Start of Dataset extract

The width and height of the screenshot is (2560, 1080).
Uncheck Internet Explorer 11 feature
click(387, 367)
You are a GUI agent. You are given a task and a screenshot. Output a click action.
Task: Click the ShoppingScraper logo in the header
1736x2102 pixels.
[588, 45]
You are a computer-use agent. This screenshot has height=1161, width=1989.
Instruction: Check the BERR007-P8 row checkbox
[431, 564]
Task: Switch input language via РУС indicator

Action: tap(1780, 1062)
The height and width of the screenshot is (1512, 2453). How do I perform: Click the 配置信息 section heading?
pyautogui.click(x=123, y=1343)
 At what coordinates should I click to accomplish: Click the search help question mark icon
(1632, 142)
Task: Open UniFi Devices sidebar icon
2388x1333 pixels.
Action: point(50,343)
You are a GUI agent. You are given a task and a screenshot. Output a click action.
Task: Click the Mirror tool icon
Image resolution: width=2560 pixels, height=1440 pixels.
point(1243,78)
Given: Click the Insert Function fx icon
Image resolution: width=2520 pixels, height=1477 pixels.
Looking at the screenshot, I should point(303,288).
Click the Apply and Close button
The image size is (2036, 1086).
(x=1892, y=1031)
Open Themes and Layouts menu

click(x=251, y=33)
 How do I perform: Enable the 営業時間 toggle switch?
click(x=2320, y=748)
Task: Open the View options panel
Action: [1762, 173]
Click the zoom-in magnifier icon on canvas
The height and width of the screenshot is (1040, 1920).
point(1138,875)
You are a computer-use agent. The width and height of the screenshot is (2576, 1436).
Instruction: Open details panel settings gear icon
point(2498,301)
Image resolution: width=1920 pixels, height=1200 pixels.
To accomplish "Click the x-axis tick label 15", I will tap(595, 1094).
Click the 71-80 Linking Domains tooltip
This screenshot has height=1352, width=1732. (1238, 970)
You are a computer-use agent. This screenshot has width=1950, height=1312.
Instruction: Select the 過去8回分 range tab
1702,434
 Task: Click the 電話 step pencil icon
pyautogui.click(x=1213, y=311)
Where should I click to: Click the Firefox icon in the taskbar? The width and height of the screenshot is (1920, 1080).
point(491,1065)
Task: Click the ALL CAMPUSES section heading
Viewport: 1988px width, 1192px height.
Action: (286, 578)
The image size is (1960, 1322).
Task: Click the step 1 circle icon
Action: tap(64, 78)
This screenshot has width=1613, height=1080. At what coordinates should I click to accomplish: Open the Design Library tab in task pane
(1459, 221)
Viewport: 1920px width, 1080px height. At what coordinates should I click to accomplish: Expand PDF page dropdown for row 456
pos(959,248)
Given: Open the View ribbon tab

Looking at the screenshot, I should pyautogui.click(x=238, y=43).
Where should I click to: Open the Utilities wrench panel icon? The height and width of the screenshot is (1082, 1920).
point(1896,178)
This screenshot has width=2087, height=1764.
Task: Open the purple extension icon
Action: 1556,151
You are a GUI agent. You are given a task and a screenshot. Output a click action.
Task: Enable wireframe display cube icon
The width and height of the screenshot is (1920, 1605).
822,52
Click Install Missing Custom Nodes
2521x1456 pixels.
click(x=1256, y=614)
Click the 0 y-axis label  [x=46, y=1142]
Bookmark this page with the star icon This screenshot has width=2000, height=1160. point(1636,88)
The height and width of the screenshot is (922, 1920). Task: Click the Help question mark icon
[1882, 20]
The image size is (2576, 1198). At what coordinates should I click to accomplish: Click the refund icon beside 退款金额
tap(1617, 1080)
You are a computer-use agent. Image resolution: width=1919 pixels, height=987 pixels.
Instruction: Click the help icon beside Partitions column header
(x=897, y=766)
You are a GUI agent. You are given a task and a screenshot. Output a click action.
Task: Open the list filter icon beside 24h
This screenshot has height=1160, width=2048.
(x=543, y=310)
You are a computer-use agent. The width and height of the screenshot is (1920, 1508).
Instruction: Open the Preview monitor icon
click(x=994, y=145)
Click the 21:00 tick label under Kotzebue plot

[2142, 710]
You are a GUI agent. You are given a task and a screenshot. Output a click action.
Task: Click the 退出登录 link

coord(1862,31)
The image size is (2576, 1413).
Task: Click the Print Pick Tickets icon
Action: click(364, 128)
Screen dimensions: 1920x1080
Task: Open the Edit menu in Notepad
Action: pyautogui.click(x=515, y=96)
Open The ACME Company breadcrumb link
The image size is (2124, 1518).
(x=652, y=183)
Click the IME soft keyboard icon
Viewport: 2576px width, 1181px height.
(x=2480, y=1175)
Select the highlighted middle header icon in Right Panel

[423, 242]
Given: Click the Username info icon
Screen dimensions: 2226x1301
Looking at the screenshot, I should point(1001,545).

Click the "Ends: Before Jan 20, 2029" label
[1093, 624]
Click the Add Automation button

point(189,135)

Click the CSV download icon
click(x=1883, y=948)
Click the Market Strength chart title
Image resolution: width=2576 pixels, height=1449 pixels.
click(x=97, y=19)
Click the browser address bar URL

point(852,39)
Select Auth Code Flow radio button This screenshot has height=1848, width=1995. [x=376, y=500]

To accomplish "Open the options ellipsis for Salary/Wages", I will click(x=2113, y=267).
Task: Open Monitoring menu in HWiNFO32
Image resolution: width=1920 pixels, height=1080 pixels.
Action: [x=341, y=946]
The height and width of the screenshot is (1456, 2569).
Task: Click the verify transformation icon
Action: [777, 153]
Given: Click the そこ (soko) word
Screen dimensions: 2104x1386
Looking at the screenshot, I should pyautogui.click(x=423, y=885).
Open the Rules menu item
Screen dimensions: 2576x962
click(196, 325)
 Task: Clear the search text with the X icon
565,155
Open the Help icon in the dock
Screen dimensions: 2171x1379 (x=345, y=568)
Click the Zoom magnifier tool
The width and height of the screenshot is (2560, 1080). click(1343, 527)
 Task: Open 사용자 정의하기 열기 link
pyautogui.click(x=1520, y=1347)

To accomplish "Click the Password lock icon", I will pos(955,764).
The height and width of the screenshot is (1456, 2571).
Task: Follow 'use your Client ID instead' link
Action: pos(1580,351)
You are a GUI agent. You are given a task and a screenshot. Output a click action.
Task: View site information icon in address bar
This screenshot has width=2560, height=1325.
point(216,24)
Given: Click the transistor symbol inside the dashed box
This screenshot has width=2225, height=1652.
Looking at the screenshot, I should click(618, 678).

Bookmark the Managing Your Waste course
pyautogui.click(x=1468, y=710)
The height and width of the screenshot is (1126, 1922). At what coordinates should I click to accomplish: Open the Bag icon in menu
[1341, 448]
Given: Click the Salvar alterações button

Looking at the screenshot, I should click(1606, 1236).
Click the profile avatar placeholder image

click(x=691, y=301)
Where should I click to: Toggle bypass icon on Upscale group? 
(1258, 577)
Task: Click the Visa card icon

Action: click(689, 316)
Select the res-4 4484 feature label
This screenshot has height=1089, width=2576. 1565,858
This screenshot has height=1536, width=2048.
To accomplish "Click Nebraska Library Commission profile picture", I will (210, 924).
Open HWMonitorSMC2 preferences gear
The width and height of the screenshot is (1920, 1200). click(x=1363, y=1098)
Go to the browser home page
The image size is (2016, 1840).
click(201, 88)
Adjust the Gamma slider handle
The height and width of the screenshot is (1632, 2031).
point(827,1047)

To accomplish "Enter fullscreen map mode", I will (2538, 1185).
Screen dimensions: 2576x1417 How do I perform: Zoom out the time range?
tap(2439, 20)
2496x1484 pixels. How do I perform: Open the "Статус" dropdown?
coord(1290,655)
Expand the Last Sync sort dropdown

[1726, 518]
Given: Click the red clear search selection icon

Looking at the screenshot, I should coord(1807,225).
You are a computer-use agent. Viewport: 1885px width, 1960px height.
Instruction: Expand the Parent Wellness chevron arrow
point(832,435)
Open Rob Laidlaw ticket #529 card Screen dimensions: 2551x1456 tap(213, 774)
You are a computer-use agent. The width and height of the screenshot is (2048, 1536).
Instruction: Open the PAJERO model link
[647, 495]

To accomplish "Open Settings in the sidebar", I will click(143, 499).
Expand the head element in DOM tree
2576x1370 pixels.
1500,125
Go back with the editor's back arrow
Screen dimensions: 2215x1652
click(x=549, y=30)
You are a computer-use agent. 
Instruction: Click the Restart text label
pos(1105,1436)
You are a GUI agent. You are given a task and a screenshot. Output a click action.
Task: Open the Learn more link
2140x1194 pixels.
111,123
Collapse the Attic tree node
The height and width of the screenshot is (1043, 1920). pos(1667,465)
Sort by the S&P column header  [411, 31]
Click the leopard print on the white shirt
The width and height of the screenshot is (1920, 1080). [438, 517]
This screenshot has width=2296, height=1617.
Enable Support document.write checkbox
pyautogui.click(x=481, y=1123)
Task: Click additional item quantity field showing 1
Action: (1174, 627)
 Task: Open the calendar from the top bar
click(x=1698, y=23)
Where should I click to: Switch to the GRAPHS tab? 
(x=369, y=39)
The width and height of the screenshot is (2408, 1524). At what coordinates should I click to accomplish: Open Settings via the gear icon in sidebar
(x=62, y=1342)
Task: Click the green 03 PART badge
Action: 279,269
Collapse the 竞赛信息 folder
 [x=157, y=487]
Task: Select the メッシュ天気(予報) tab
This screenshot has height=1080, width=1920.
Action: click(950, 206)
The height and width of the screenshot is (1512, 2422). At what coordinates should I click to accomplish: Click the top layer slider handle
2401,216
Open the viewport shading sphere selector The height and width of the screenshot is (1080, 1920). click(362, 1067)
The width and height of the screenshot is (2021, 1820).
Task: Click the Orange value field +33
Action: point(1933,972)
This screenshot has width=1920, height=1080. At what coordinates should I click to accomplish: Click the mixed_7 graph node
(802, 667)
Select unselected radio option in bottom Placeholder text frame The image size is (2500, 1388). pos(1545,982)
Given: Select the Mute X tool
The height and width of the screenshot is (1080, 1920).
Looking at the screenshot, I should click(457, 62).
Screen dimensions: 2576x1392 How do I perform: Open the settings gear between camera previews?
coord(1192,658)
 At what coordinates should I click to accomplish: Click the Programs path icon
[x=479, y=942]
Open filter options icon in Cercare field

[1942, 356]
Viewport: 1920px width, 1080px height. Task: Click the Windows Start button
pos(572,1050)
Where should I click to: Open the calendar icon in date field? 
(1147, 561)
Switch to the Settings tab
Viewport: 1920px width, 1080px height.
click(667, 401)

End of Dataset extract

▶ [Work to be completed] Please go over the data above and copy each line with "radio" in it.

▶ [Your response]
Select Auth Code Flow radio button This screenshot has height=1848, width=1995. [x=376, y=500]
Select unselected radio option in bottom Placeholder text frame The image size is (2500, 1388). pos(1545,982)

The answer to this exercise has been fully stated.